In case this helps anyone, here’s the code I wrote while figuring out how resnet works. It’s more verbose but hopefully there’s a bit more info in case anyone is stuck.

I recommend reading the forward pass method first then go back and check init.


def noop(x, *args, **kwargs):
    return x

class ResBlock(nn.Module):
    def __init__(self, ni, nf, ks=3, stride=2, act=nn.ReLU, norm=None, bias=None):
        super().__init__()
        # Residual path
        self.convs = _conv_block(ni, nf, ks=ks, stride=stride, act=act, norm=norm, bias=bias)
        
        # Skip path/ shortcut path
        # Here we just decide what functions need to apply to the input
        # to allow the shapes to work out so that it can be to be added to the
        # output of self.convs / the residual path
        if ni == nf:
            #if the number of input channels = number of output channels, no need to conv the input to math the output from residual path
            self.idconv = noop
        else:
            # if not then make the simplest conv that can math input shape to output of residual path
            self.idconv = conv(ni, nf, ks=1, stride=1, act=None)


        if stride == 1:
        # If the residual path does not change the height and width of the image then no need to change height
        # and width of input to allow it to be added at the end
            self.pool = noop
        else:
            self.pool = nn.AvgPool2d(2, ceil_mode=True) # not sure why ceil_mode

        self.act = act()
    def forward(self, inp):
        # Calculate residual path
        res = self.convs(inp)

        # Fix shape of skip path
        skip = self.idconv(self.pool(inp)) # no change if ni==nf and stride=1. I wonder - does the order matter i.e. pool first then idconv? Need to check shapes 

        # Apply activation function
        out = self.act(res+skip)# This is the step that needs the idconv and pool ops in case of shape mismatch
        return out
1 Like

Hi all,

I wrote a blog about optimizers (SGD, RMSprop, and Adam).
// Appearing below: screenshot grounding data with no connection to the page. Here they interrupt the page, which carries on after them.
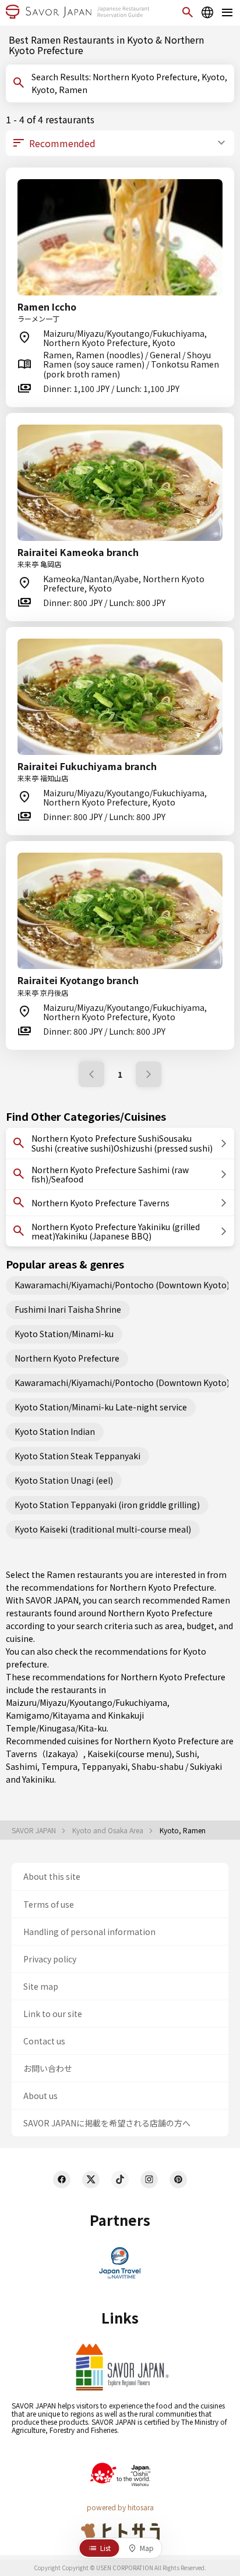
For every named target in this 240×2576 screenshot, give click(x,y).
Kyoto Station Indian (55, 1431)
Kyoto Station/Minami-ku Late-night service (101, 1407)
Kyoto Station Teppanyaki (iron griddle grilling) (107, 1504)
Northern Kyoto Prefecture (67, 1358)
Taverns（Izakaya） (44, 1753)
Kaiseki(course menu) (129, 1753)
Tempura (59, 1766)
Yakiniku (38, 1779)
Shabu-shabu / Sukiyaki (177, 1766)
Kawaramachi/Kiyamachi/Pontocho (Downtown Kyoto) (121, 1285)
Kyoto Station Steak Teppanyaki (77, 1456)
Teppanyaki (105, 1766)
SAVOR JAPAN (35, 1830)
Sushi (186, 1753)
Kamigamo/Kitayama (48, 1715)
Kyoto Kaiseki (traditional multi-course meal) (103, 1529)
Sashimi (21, 1766)
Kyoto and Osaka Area (108, 1830)
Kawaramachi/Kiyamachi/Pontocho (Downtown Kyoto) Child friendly (121, 1382)
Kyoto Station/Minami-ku (64, 1333)
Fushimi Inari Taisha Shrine (68, 1309)
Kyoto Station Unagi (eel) (64, 1480)
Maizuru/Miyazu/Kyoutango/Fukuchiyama (86, 1702)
I wanted to graph gradients like how we did with weights, so I used backward hooks. I wanted to implement classes like we did in the course, but they did not work very well for me.

Adam does have more stable gradients than SGD and RMSprop, so it was interesting to look at that. I originally wanted to track other parameters like beta1 and beta2 as well, but I could not figure out how to do that easily. I will probably do it later.

1 Like

Hi all,

I don’t understand why the last layer of the resnet model is a nn.BatchNorm1d(10) (in the 13_resnet.ipynb notebook). Why did it change ? Why are we not using softmax here as we used to do ?

Hi,

Jeremy said using batchnorm works well in the lesson. And we have been using convolutional neural nets, so we haven’t been using softmax.